Exercise tasks:
a: In the weighted-random coding exercise, what approximate percentages did the version using an auxiliary variable give for 1, 2, and 3?
b: List every input label of the form "In [n]" that appears in the weighted-random coding exercise.
c: Please carry the weighted-random coding exercise on from where it stops, with the same kind of code and commentary.

Passage shown:

▬▬▬▬▬▬

## 1- Coding
Seems like the following function has an error. The function returns random values from a list, given the weights. For example: weighted_random([1, 2, 3], [0.5, 0.3, 0.2]), should return  1 with 50% of probabilities, 2 with 30% and 3 with 20%. 

### Objective: 
Evaluate if there’s any error. If it has it, fix it with the proper explanation. 

In [1]:
import random 
def weighted_random(values, weights):
    total_weight = sum(weights)
    acum_weights = [w / total_weight for w in weights[:]]
    for i in range(len(weights)):
        acum_weights[i] += acum_weights[i]
    rand = random.random()     
    for value, weight in zip(values, acum_weights):
        if weight > rand:
            return value


Let's try first by analyzing the function results:

In [2]:
l = list()
for i in range(100000):
    l.append(weighted_random([1, 2, 3], [0.5, 0.3, 0.2]))
print("1: ",l.count(1),"\n2: ",l.count(2),"\n3: ",l.count(3))

1:  100000 
2:  0 
3:  0


The function seems to only give 1 as an answer.

First we try by changing the way the variable is handled,  let's try again using an auxiliary variable, since we only have to return the value one time at the end of the iteration:

In [3]:
def weighted_random(values, weights):
    total_weight = sum(weights)
    acum_weights = [w / total_weight for w in weights[:]]
    for i in range(len(weights)):
        acum_weights[i] += acum_weights[i]
    rand = random.random()     
    for value, weight in zip(values, acum_weights):
        if weight > rand:
            result = value #Here
    return result


In [4]:
l = list()
for i in range(100000):
    l.append(weighted_random([1, 2, 3], [0.5, 0.3, 0.2]))
print("1: ",l.count(1),"\n2: ",l.count(2),"\n3: ",l.count(3))

1:  40121 
2:  19915 
3:  39964


We see different results, around:

    1 - 40%
    2 - 20%
    3 - 40%
    
    
Let's try by analyzing the way the weights are changed

In [5]:
def weighted_random(values, weights):
    total_weight = sum(weights)
    acum_weights = [w / total_weight for w in weights[:]]
    print(acum_weights)
    for i in range(len(weights)):
        acum_weights[i] += acum_weights[i]
    print(acum_weights)
    rand = random.random()

▬▬▬▬▬▬

Given data:
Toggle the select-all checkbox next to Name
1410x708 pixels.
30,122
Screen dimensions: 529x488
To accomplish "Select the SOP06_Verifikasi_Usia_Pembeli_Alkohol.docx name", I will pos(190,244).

▬▬▬▬▬▬

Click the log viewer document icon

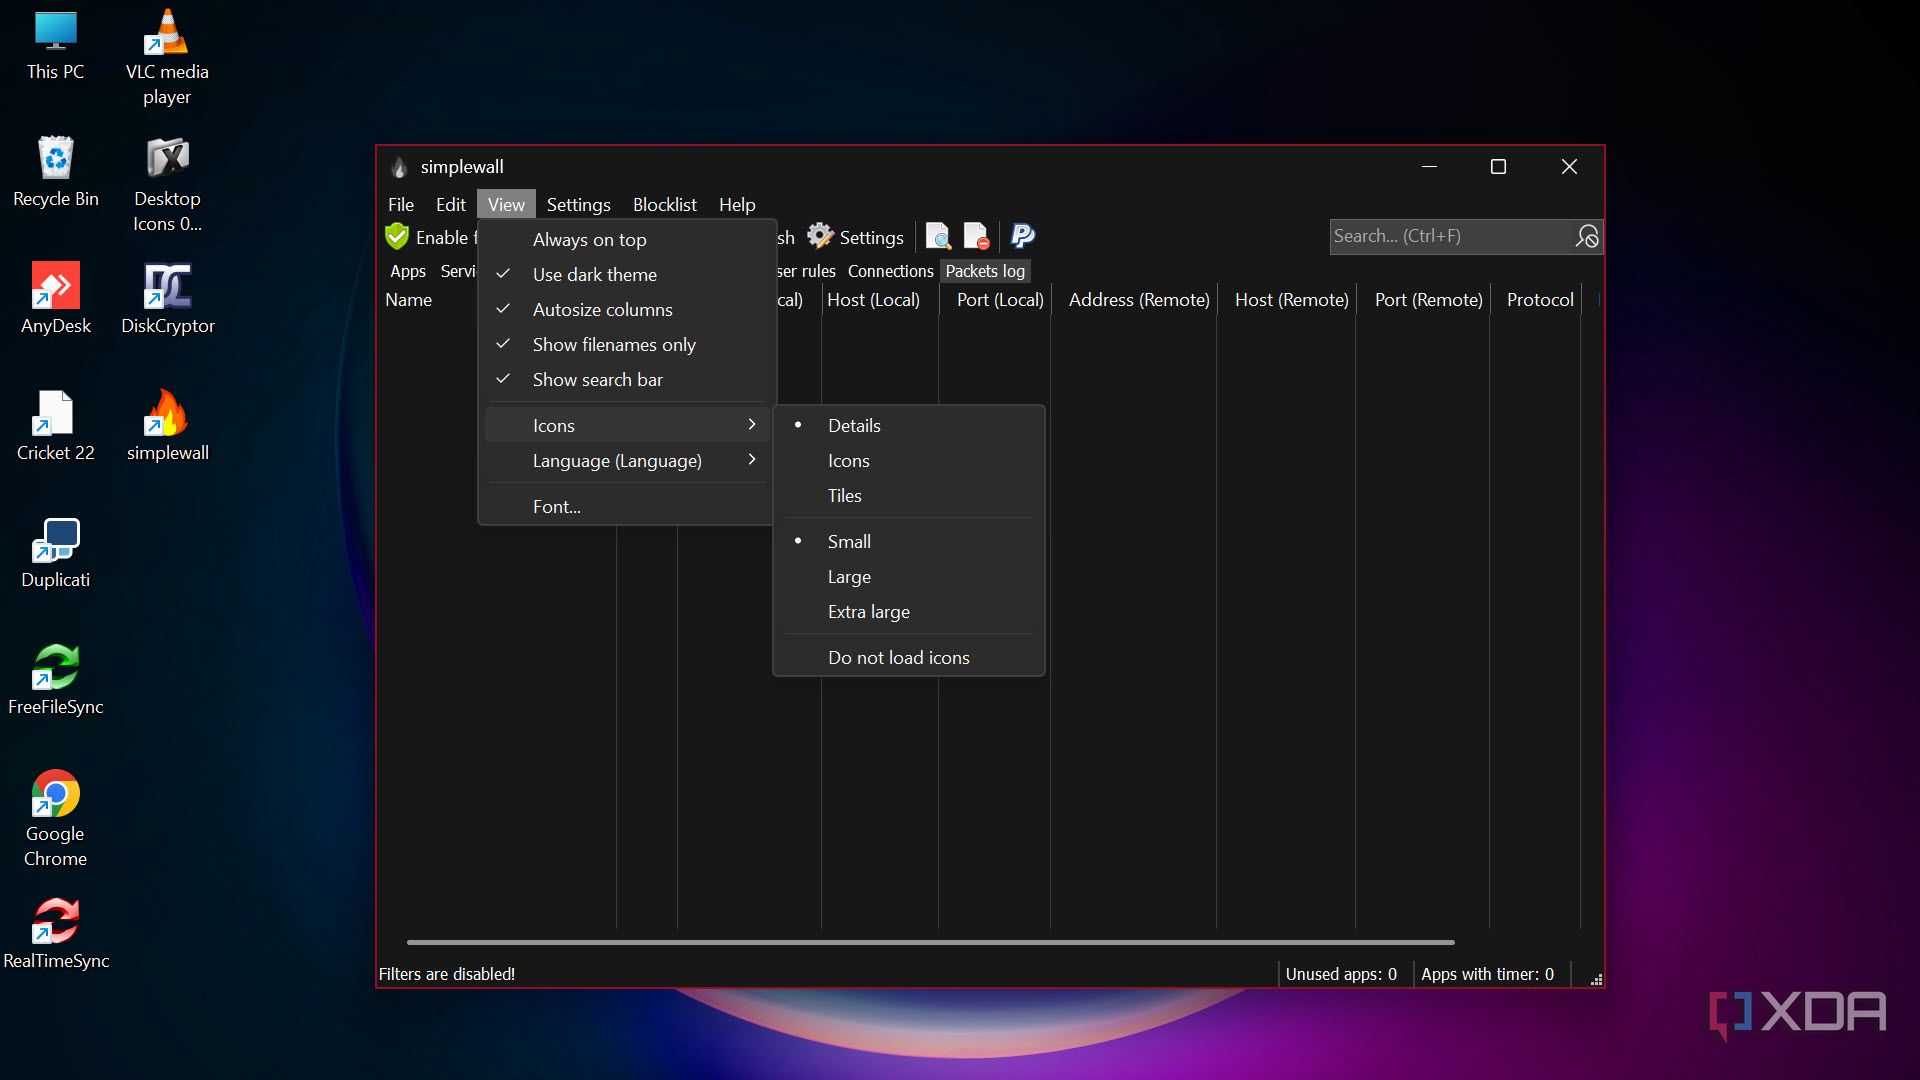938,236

▬▬▬▬▬▬

Response list:
a: About 40% for 1, 20% for 2, and 40% for 3.

b: In [1], In [2], In [3], In [4], In [5]

c:
    for value, weight in zip(values, acum_weights):
        if weight > rand:
            aux = value
    return aux
weighted_random([1, 2, 3], [0.5, 0.3, 0.2])

[0.5, 0.3, 0.2]
[1.0, 0.6, 0.4]


2

It's easy to see that acum_weights is normalizing the weights between 0-1.

But the way they are changed so they fit inside the random.random() 0-1 is just by doubling them.

Let's try this:

Since we know that weight > rand will be checked for all the numbers, the last one that passes it's the one that will be assignated.

By summing backwards towards the first element, we can be sure that they are in descending order.

Thus, the smallest weight that is greater to the random number generated will be the one selected.

In [8]:
def weighted_random(values, weights):
    total_weight = sum(weights)
    acum_weights = [w / total_weight for w in weights[:]]
    print(acum_weights)
    for i in range(len(weights)-2,-1,-1): #We change here, and go backwards towards the first element skipping the last one
        acum_weights[i] += acum_weights[i+1] #And change here, suming the previous element
    print(acum_weights)                 #Note that the first element will be the sum of all the previous numbers (1)
    rand = random.random()
    for value, weight in zip(values, acum_weights):
        if weight > rand:
            result = value
    return result
print(weighted_random([1, 2, 3], [0.5, 0.2, 0.3]))

[0.5, 0.2, 0.3]
[1.0, 0.5, 0.3]
1


Seems like it works, let's try by checking the results again

In [10]:
def weighted_random(values, weights):
    total_weight = sum(weights)
    acum_weights = [w / total_weight for w in weights[:]]
    for i in range(len(weights)-2,-1,-1):
        acum_weights[i] += acum_weights[i+1]
    rand = random.random()
    for value, weight in zip(values, acum_weights):
        if weight > rand:
            result = value
    return result

In [11]:
l = list()
for i in range(100000):
    l.append(weighted_random([1, 2, 3], [0.5, 0.3, 0.2]))
print("1: ",l.count(1),"\n2: ",l.count(2),"\n3: ",l.count(3))

1:  49785 
2:  30300 
3:  19915


We can check this result even more by changing the weights, since all weights are normalized, they can be any real number.
In this case, the relationship between the numbers it's more important than the numbers themselves.

In [13]:
numbers = [8,4,5]
weights = [0.0, 0.3, 0.19]
l = list()
for i in range(100000):
    l.append(weighted_random(numbers, weights))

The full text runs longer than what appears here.